Неолиберальные реформы образования, медицины, сферы науки и культуры приводят к сокращению, даже к приватизации каналов социальной мобильности. Дифференциация по социальным возможностям, по жизненным шансам идет очень быстро, значительно быстрее, чем даже в 1990-е годы, и гораздо болезненнее ощущается. Этому способствует еще один эмоциональный феномен: разочарование в самой привлекательной приманке буржуазного строя – в существовании для единиц блестящей возможности неограниченно богатеть. В США социологические опросы все время фиксируют значительное число людей, свято верящих в то, что они когда-нибудь разбогатеют, и потому голосующих против законов, ущемляющих богатых и сверхбогатых людей. У нас эта вера исчерпалась довольно быстро, сказалось неплохое образование старших и средних поколений, даже некоторое знание политэкономии. Или, как минимум, знание благодаря «Золотому теленку» фразы: «Все крупные современные состояния нажиты бесчестным путем». Ну, а молодому поколению СМИ подробно докладывают, какие именно пути для этого используются. Конечно, про честных предпринимателей тоже рассказывают, даже снимают про них фильмы.
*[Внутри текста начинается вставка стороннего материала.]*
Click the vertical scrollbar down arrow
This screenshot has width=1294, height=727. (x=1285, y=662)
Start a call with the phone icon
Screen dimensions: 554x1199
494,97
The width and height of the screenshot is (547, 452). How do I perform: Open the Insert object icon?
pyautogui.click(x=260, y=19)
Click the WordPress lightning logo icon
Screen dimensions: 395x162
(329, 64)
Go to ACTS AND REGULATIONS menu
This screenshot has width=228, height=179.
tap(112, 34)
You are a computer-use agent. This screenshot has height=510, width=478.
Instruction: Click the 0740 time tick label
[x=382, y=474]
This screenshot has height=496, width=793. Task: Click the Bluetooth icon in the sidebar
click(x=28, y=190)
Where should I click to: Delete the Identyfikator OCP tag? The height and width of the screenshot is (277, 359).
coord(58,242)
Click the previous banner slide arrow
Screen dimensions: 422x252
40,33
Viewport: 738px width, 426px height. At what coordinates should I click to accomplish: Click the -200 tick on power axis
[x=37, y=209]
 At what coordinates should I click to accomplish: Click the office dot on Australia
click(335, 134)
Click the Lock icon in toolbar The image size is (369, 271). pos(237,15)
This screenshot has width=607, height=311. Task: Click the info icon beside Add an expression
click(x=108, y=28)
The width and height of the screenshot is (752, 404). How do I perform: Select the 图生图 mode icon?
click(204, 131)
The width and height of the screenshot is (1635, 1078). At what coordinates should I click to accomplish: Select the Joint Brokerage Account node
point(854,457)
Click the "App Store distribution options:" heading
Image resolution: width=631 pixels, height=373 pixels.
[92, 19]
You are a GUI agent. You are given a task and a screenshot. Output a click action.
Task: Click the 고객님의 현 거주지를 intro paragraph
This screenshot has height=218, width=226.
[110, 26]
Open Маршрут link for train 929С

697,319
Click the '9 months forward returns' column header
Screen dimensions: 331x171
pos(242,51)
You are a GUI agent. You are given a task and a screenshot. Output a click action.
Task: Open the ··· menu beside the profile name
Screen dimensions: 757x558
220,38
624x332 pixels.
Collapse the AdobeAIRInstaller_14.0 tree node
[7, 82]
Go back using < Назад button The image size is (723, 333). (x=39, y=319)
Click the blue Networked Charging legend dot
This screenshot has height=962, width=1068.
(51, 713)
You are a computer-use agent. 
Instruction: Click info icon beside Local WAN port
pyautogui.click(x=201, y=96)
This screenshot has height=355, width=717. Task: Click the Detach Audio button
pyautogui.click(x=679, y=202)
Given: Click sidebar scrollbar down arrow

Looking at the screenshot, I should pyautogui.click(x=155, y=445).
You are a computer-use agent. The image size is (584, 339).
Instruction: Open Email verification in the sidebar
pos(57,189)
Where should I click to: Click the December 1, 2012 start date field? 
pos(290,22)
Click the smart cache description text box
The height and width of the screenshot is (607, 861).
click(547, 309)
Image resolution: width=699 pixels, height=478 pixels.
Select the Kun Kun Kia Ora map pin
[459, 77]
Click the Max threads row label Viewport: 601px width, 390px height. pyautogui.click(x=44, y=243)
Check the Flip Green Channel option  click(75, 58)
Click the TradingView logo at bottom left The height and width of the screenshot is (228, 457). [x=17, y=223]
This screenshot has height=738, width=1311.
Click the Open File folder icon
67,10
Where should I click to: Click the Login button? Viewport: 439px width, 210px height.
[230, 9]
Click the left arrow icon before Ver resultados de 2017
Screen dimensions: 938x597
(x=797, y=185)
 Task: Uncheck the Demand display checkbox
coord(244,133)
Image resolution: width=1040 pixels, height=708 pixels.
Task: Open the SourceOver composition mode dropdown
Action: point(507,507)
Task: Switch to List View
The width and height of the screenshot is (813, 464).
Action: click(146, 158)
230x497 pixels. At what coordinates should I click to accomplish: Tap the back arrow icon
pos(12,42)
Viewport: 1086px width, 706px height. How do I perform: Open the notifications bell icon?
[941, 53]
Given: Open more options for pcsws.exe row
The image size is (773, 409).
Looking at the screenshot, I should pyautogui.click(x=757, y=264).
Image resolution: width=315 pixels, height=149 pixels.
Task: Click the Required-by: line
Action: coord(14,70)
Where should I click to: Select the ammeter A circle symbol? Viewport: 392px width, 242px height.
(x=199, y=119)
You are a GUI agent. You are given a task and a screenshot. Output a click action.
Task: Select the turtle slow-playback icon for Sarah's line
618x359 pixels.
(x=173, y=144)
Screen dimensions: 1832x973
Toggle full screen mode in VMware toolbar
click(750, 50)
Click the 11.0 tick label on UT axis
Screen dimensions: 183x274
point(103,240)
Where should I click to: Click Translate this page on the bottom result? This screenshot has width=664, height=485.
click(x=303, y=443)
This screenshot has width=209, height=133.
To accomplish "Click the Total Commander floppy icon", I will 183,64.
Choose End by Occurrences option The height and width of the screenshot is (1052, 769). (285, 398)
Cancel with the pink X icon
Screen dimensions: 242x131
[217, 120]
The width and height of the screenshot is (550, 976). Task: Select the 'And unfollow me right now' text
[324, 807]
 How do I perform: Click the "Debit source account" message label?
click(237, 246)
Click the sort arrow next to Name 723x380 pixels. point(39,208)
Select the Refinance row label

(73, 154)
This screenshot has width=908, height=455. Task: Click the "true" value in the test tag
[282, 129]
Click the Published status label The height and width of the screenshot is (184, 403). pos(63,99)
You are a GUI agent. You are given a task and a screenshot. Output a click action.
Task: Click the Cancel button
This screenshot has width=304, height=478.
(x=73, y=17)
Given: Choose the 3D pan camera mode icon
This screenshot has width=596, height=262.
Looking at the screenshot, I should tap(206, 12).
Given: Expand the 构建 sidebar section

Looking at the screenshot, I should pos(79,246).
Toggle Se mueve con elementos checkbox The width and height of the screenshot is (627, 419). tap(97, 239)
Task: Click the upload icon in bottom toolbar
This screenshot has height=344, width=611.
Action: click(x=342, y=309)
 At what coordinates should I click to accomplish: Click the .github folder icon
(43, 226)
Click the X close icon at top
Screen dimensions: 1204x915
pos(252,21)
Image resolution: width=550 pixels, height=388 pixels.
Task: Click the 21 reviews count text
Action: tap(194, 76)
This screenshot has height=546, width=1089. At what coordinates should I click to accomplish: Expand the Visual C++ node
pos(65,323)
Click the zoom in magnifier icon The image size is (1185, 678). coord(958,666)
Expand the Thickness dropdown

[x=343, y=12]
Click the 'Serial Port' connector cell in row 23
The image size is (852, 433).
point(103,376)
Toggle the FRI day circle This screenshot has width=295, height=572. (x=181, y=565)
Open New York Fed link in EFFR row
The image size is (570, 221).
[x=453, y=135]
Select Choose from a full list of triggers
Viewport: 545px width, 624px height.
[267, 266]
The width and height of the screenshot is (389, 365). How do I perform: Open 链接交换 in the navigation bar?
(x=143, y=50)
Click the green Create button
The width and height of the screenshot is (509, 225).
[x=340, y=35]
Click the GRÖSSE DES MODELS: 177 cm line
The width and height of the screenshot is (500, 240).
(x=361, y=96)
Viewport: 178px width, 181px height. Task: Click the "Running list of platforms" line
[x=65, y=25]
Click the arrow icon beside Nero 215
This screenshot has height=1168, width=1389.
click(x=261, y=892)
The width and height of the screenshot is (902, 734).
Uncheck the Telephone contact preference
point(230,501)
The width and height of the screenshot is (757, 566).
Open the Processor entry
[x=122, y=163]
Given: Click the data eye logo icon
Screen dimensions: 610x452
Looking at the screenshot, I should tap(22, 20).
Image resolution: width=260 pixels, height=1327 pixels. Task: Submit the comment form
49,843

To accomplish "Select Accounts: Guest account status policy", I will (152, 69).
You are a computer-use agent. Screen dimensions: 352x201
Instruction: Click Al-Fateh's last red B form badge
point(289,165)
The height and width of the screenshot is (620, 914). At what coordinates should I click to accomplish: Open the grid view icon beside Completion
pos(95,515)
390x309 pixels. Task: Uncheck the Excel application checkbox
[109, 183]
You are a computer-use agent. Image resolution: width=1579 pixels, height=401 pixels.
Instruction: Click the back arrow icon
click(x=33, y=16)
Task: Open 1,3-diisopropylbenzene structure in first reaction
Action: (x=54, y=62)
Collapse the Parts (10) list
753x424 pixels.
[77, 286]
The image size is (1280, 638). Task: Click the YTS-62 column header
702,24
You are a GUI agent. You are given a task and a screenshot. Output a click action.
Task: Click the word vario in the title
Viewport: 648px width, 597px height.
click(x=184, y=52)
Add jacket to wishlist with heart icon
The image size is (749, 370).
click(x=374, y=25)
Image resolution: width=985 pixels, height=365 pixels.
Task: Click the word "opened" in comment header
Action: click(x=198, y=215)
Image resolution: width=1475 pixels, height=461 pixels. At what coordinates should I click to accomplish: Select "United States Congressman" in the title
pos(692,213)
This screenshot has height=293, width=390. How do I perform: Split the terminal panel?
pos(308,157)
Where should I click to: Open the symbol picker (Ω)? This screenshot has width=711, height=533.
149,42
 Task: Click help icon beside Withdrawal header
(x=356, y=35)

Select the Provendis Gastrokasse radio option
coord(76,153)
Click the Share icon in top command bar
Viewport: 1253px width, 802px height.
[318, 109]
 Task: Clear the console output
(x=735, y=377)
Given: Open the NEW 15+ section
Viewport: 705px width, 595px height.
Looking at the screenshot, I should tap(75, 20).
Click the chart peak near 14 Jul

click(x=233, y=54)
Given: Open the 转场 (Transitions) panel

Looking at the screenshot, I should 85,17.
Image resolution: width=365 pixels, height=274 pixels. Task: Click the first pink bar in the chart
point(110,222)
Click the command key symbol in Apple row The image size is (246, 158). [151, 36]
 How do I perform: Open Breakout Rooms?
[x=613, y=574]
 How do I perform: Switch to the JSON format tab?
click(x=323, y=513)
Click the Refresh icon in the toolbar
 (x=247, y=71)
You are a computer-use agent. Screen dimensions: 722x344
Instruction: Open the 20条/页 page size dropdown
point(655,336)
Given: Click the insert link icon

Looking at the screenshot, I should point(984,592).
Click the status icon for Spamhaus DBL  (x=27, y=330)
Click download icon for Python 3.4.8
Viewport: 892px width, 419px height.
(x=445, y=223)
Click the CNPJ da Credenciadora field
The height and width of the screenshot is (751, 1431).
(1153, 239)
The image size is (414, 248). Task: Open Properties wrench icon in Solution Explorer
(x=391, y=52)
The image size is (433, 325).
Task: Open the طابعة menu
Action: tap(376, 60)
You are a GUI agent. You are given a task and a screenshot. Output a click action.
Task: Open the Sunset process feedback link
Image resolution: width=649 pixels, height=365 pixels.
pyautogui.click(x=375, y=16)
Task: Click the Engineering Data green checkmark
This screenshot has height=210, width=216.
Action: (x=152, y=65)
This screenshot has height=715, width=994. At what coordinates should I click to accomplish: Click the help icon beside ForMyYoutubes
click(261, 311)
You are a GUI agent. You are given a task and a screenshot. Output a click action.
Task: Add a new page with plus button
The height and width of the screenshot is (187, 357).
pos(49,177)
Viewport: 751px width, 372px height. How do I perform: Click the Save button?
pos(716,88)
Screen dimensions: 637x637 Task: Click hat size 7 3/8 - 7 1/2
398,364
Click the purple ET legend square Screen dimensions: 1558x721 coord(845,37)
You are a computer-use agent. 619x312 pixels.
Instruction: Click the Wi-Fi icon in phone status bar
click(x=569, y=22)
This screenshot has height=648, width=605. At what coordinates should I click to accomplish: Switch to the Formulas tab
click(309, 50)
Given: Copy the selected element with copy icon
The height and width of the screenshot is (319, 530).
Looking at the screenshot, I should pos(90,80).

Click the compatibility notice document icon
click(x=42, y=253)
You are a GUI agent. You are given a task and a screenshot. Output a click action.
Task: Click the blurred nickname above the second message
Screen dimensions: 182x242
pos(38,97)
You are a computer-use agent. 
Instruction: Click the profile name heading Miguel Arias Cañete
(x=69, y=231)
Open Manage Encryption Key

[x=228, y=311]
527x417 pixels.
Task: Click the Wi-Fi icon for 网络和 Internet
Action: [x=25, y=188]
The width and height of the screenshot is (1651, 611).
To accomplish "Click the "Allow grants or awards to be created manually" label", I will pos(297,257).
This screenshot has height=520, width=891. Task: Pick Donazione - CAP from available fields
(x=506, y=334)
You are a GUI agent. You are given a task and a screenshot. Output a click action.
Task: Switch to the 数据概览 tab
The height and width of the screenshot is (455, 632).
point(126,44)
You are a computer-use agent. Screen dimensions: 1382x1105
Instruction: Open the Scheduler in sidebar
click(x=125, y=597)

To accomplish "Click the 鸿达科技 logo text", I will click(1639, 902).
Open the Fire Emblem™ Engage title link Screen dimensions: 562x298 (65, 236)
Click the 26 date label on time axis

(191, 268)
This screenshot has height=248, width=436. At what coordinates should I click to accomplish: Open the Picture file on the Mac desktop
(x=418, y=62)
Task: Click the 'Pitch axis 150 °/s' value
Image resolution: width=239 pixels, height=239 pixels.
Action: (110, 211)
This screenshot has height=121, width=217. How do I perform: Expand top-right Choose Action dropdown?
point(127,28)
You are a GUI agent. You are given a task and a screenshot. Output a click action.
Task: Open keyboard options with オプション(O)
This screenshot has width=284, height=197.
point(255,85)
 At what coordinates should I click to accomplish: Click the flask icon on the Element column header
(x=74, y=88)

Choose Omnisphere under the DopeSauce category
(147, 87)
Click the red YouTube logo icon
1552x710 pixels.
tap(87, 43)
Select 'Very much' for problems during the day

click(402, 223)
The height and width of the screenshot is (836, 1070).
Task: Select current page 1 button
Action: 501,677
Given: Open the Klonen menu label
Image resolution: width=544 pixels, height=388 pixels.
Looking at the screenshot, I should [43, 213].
Фильмы получаются еще менее убедительными, чем советские производственные саги и откровенные агитки. Состояния же реальных честных предпринимателей и фермеров ни в какое сравнение не идут с «нажитыми нечестным путем».
И вообще, права Марина Цветаева, сказавшая, что «сознание неправедности денег в русской душе невытравимо». И поговорку «от трудов праведных не построишь палат каменных» у нас знают слишком хорошо.
Наибольшее разочарование в идее «блестящего шанса», соседствующего почти со смертельным риском, наблюдается как раз у молодых людей. По крайней мере, у тех, кого я наблюдаю ежедневно, – у провинциальных студентов. Столичные студенты, особенно в престижных вузах, больше верят в себя, в связи и возможности своих родителей, в возможность уехать на Запад и т. п. В идею «большого шанса», распределяемого по способностям и трудолюбию вдумчивой Фортуной, замечу, и столичная молодежь, по-моему, не шибко верит. Просто они осознают, что в борьбе за шанс они оказались «равнее других».
Так почему все-таки возвращение? Потому, что СССР был отвергнут нами 20 лет назад как абсолютный «не-вариант». Отвергнут настолько решительно, что почти все страшные годы «урынкования» эта инерция действовала. Она сработала и в 1996 г., принеся победу Ельцину. «“Советское” – значит отвратительное», – думали мы, не анализируя и не сопоставляя. Не с чем было – девяностые годы воспринимались как временный тяжелый период, неизбежный перед наступлением «нормального капитализма». А вот с «нормальным капитализмом» уже можно стало сопоставлять.
Когда «нормальный капитализм» во имя еще большей нормальности пошел войной на социальные права, коммерциализируя образование и медицину, культуру и науку, сокращая общественный сектор и социальные программы, стало понятно, что СССР незримо присутствовал почти в каждом благосостоянии, в каждой семейной экономике в виде чего-то, полученного от советского социального государства, будь то квартира, земельный участок, высшее образование.
Моя сестра, 20 лет назад уехавшая с мужем работать в США, рассказывала, что ее американские коллеги часто говорят ей: «Вы осуществили Великую Американскую Мечту! Приехали в Штаты без гроша в кармане (что чистая правда – в 1991 г. были какие-то сложности с обменом, они так и полетели без валюты вовсе), сделали карьеру, теперь вы университетские профессора, у вас обоих лаборатория!». Мечта американская, и работали сестра с мужем истово, увлеченно и много. Но все же в этом осуществлении американской мечты им очень помогло образование, полученное в СССР, в МГУ. «Нам СССР дал задаром образование стоимостью 150 тысяч американских зеленых рублей», – приговаривал муж сестры, получая счета из Йельского университета за образование дочери. «Дал за просто так, а потом не захотел воспользоваться», – добавляют они оба часто и не без грусти…
Постепенно стала происходить уже и экономическая реабилитация СССР. Люди поняли, что многим из них не удалось бы ни за что «вписаться» в рынок, не будь у них чего-нибудь советского, если бы не продолжали все эти 20 лет худо-бедно скрипеть институты советского социального государства.
И вот тогда СССР окончательно вернулся – в виде социального образа, в виде заметного феномена общественного сознания.